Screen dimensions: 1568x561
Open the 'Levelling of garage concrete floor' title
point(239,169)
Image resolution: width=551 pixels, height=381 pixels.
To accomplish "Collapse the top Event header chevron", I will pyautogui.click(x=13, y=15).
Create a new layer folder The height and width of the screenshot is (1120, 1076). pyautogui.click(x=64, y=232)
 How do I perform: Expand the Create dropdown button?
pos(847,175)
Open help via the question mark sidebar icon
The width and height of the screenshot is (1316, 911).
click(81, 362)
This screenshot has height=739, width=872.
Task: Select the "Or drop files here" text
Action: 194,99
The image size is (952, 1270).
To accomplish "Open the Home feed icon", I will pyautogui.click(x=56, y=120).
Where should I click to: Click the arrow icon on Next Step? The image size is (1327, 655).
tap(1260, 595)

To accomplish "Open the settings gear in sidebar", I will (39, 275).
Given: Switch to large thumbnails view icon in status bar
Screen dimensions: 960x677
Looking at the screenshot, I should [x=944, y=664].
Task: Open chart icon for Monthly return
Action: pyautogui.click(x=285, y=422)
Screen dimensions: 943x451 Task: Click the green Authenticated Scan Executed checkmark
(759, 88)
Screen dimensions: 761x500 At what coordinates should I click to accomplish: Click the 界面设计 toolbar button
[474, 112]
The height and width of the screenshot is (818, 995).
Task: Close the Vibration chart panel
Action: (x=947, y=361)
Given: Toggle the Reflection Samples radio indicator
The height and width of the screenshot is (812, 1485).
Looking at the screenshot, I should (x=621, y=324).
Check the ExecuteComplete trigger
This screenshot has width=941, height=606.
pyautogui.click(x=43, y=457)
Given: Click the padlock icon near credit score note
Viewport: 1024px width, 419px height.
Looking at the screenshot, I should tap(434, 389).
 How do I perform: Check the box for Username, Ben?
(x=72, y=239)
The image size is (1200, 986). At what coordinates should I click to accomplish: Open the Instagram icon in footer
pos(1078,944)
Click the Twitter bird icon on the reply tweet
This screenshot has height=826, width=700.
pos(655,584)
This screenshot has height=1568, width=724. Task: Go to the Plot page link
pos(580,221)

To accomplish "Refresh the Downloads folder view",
------------------------------
#### THE TASK:
The expected output is the run of lines from the one holding "This screenshot has height=1568, width=724." to the last line of the entries above, each reproduced character for character.

#### SOLUTION:
This screenshot has height=1568, width=724. Task: Go to the Plot page link
pos(580,221)

To accomplish "Refresh the Downloads folder view",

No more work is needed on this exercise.